▸ **To do**:
Reproduce, without alteration, every line of the data; exclude the images.

▸ **Saved data entries**:
■ ■ ■ ■ ■ ■ ■

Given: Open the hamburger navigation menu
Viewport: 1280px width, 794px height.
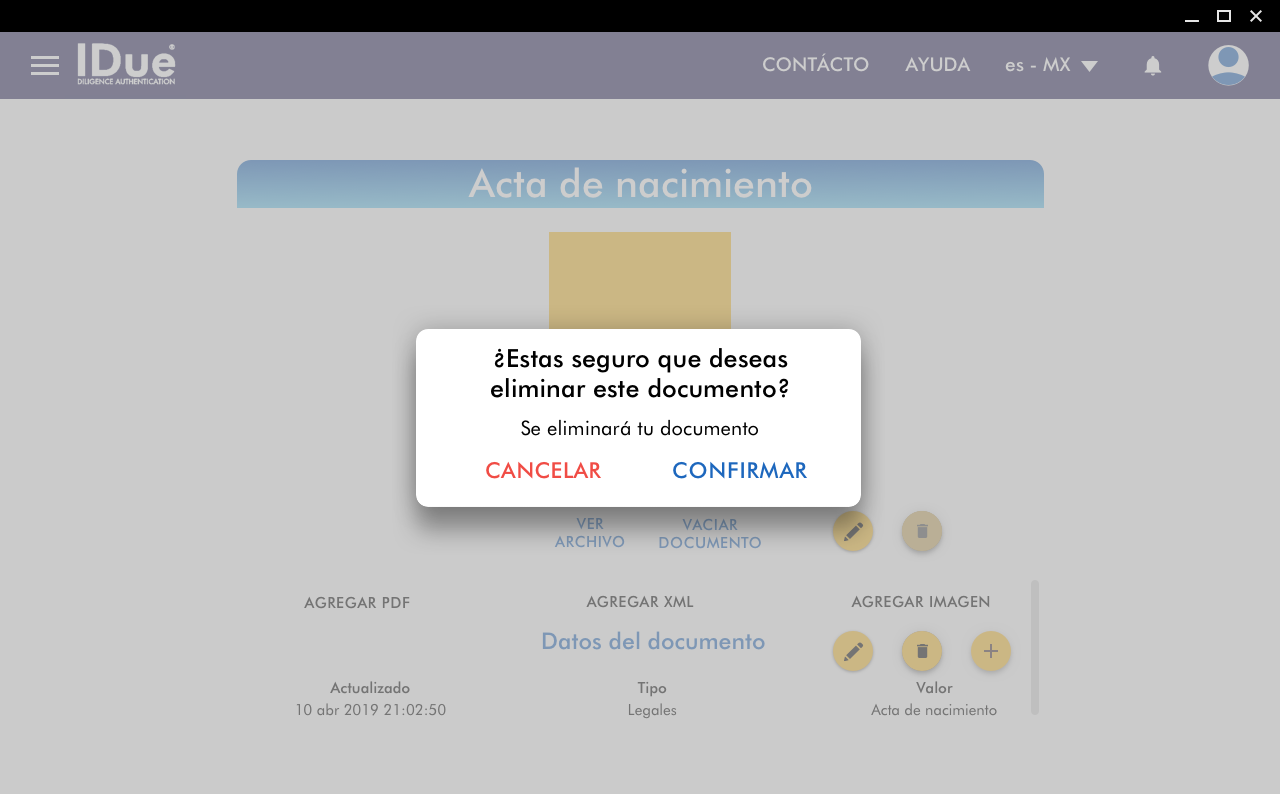Looking at the screenshot, I should tap(45, 66).
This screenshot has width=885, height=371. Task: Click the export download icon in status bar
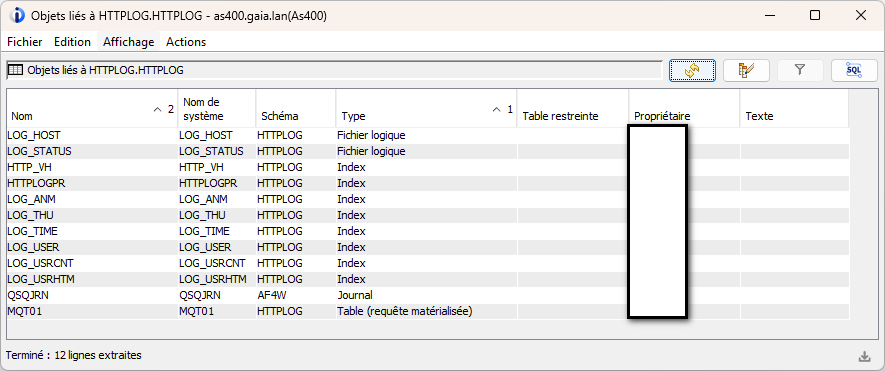point(864,356)
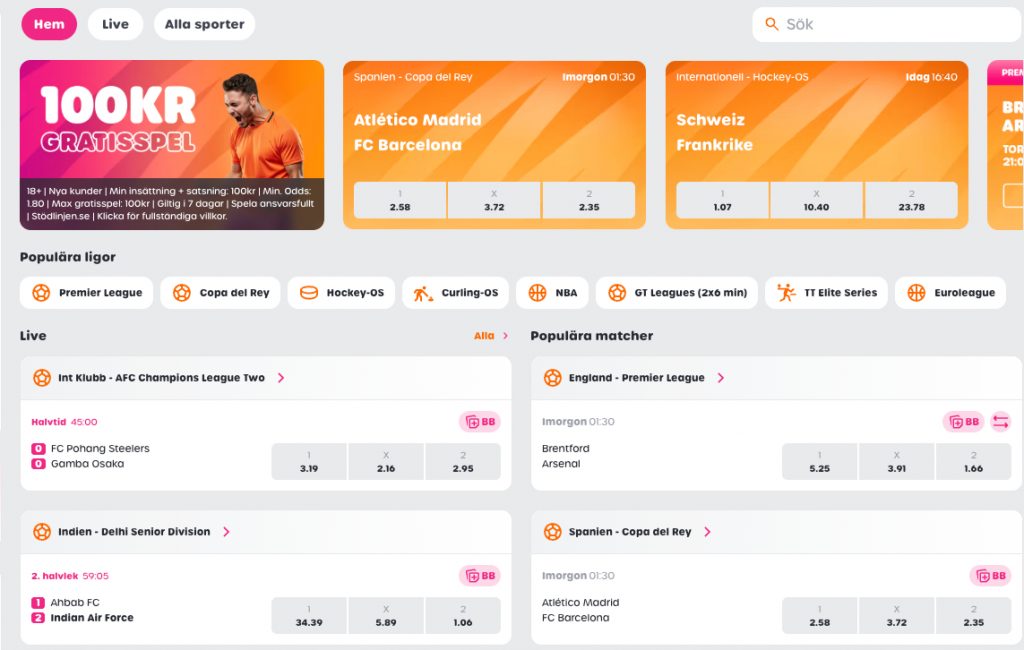Viewport: 1024px width, 650px height.
Task: Click the swap arrows icon on Brentford match
Action: point(1001,422)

■ ■ ■ ■ ■ ■ ■

▸ **Result of this exercise**:
Given: Open the hamburger navigation menu
Viewport: 1280px width, 794px height.
Looking at the screenshot, I should tap(45, 66).
This screenshot has width=885, height=371. Task: Click the export download icon in status bar
point(864,356)
Viewport: 1024px width, 650px height.
Task: Click the swap arrows icon on Brentford match
Action: point(1001,422)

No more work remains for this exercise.